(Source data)
##############################

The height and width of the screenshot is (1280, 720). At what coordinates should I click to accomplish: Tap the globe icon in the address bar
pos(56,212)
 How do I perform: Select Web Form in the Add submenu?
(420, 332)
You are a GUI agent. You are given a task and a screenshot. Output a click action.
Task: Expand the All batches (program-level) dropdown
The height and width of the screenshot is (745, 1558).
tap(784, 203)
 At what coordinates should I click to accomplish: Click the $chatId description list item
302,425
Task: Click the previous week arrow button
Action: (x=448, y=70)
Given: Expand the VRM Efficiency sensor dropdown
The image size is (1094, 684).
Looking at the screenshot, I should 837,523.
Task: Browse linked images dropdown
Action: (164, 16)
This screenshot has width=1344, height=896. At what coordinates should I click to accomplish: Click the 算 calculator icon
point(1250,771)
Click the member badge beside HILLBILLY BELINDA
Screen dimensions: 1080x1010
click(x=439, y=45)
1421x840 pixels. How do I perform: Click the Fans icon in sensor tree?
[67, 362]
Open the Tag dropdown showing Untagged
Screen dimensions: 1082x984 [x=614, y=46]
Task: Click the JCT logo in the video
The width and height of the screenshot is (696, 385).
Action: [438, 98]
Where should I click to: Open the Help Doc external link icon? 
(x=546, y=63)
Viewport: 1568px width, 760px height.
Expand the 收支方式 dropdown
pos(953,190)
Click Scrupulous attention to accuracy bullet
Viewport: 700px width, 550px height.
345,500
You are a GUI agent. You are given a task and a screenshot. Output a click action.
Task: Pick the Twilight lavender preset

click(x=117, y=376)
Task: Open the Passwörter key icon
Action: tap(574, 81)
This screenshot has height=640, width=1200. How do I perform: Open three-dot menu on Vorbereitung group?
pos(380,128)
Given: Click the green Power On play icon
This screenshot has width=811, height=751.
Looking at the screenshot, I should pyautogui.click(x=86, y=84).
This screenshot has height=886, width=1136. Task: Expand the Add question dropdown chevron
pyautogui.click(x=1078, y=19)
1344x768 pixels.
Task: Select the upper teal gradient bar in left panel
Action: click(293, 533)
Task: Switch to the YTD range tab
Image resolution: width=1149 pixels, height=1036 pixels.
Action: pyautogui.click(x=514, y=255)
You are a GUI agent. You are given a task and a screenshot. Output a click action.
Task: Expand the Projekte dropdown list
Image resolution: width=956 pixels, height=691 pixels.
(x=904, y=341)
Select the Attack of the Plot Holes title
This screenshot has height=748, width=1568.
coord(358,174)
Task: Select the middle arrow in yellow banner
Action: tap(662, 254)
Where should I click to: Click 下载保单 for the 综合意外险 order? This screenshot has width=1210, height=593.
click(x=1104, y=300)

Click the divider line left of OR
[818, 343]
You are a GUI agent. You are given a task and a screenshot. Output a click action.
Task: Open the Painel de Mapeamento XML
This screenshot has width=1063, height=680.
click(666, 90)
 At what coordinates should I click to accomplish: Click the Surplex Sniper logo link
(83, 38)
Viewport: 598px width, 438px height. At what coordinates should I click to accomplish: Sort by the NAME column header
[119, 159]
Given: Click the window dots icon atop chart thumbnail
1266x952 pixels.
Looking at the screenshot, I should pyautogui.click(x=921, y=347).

##############################

### Exercise prompt
Starting at the line that contains "description list item" and stopping after the line that contains "Given: Click the green Power On play icon", write out every line exactly as it appears above, and no other line.

### Answer to this problem
 At what coordinates should I click to accomplish: Click the $chatId description list item
302,425
Task: Click the previous week arrow button
Action: (x=448, y=70)
Given: Expand the VRM Efficiency sensor dropdown
The image size is (1094, 684).
Looking at the screenshot, I should 837,523.
Task: Browse linked images dropdown
Action: (164, 16)
This screenshot has width=1344, height=896. At what coordinates should I click to accomplish: Click the 算 calculator icon
point(1250,771)
Click the member badge beside HILLBILLY BELINDA
Screen dimensions: 1080x1010
click(x=439, y=45)
1421x840 pixels. How do I perform: Click the Fans icon in sensor tree?
[67, 362]
Open the Tag dropdown showing Untagged
Screen dimensions: 1082x984 [x=614, y=46]
Task: Click the JCT logo in the video
The width and height of the screenshot is (696, 385).
Action: [438, 98]
Where should I click to: Open the Help Doc external link icon? 
(x=546, y=63)
Viewport: 1568px width, 760px height.
Expand the 收支方式 dropdown
pos(953,190)
Click Scrupulous attention to accuracy bullet
Viewport: 700px width, 550px height.
345,500
You are a GUI agent. You are given a task and a screenshot. Output a click action.
Task: Pick the Twilight lavender preset

click(x=117, y=376)
Task: Open the Passwörter key icon
Action: tap(574, 81)
This screenshot has height=640, width=1200. How do I perform: Open three-dot menu on Vorbereitung group?
pos(380,128)
Given: Click the green Power On play icon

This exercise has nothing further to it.